CLDR Lua
Unicode CLDR (Common Locale Data Repository) data and Lua interface.
What is CLDR?
From the CLDR website:
The Unicode CLDR provides key building blocks for software to support the world's languages, with the largest and most extensive standard repository of locale data available.
What does this data set include?
For now, data and interfaces will be added on an as-needed basis. Here is a basic rundown of the data available upstream vs. what this library currently provides.
All included data is based on Unicode's CLDR 42 data set.

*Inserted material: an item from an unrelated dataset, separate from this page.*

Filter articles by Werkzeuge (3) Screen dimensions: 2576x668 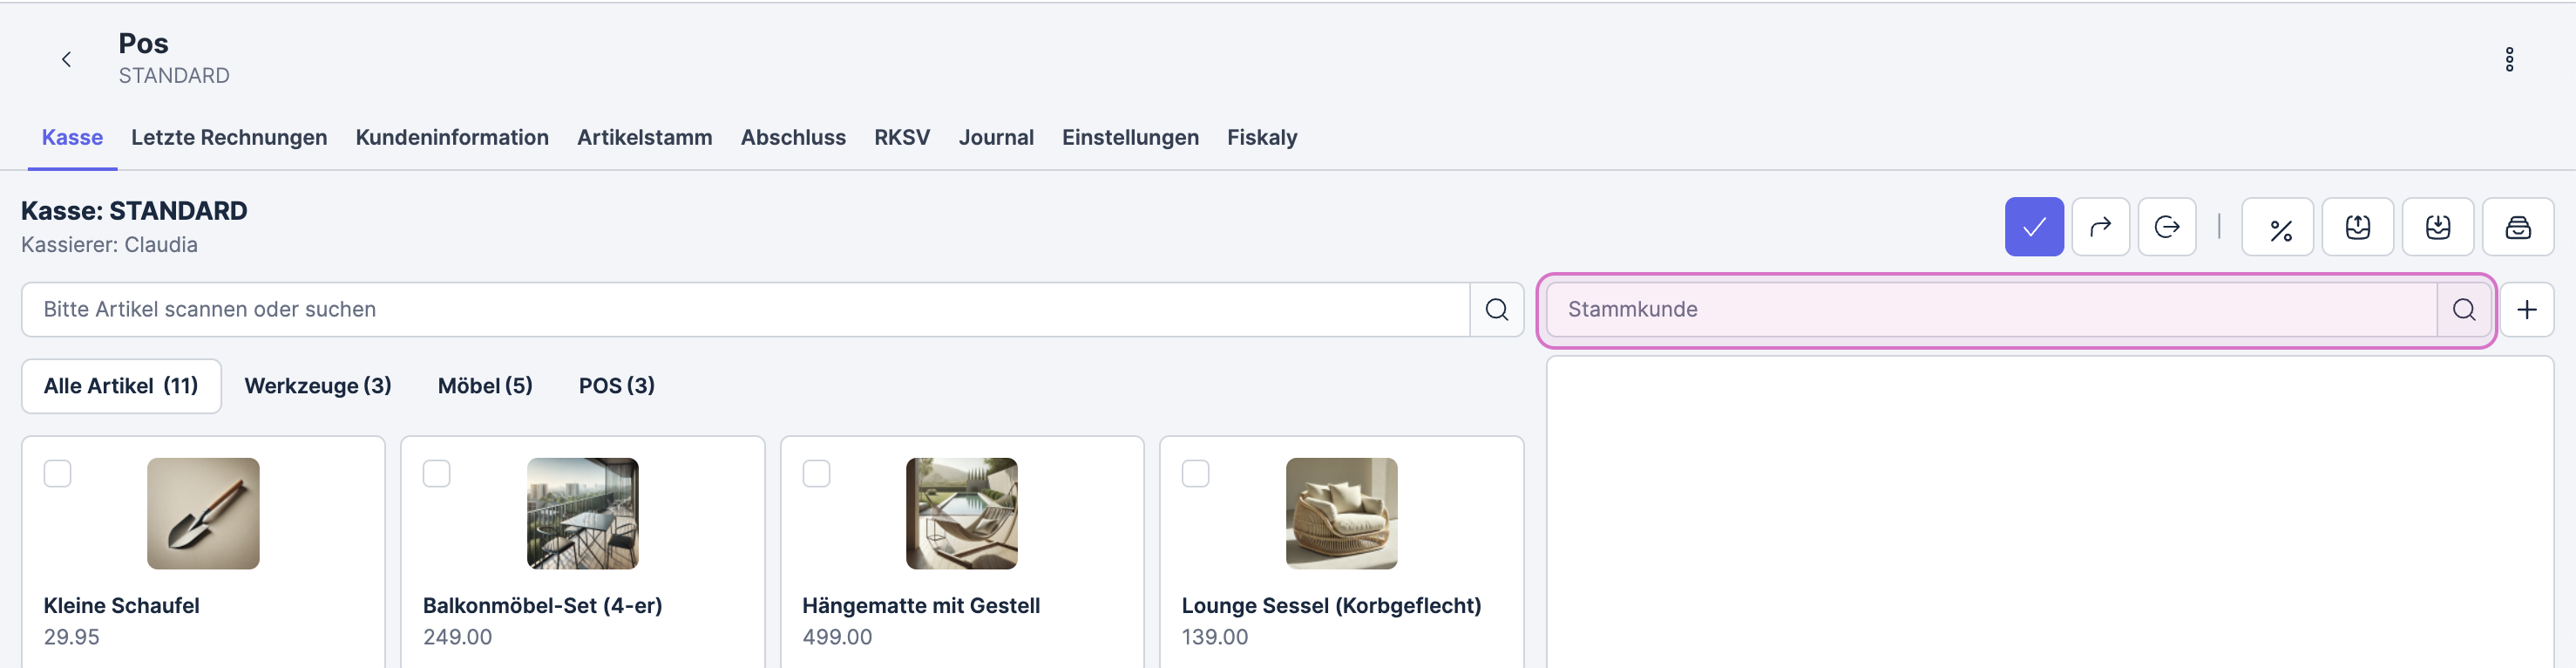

Locale-specific patterns for formatting and parsing:
- [ ] dates
- [ ] times
- [ ] timezones
- [ ] numbers and currency values
- [ ] measurement units
- [ ] …
Translations of names:
- [ ] languages
- [ ] scripts
- [ ] countries and regions
- [ ] currencies
- [ ] eras
- [ ] months
- [ ] weekdays
- [ ] day periods
- [ ] time zones
- [ ] cities
- [ ] and time units
- [ ] emoji characters and sequences (and search keywords)
- [ ] …
Language & script information:
- [ ] characters used
- [ ] plural cases
- [ ] gender of lists
- [ ] capitalization
- [ ] rules for sorting & searching
- [ ] writing direction
- [ ] transliteration rules
- [ ] rules for spelling out numbers
- [ ] rules for segmenting text into graphemes, words, and sentences
- [ ] keyboard layouts
- [ ] …
Country information:
- [ ] language usage
- [ ] currency information
- [ ] calendar preference
- [ ] week conventions
- [ ] …
Validity:
Definitions, aliases, and validity information for Unicode
- [x] locales
- [ ] languages
- [ ] scripts
- [ ] regions
- [ ] extensions
- [ ] …
Usage
local CLDR = require("cldr")
-- Table (pl.Set) of all available locales
CLDR.locales
Changelog
Please see CHANGELOG.md.
Other Formats
The CLDR data is provided upstream in LDML format (XML based). A JSON dump is also available.
License
The Lua interfaces and code in this project are licensed under the MIT license.
All CLDR data provided by the Unicode Consortium is governed by the Unicode Terms of Use.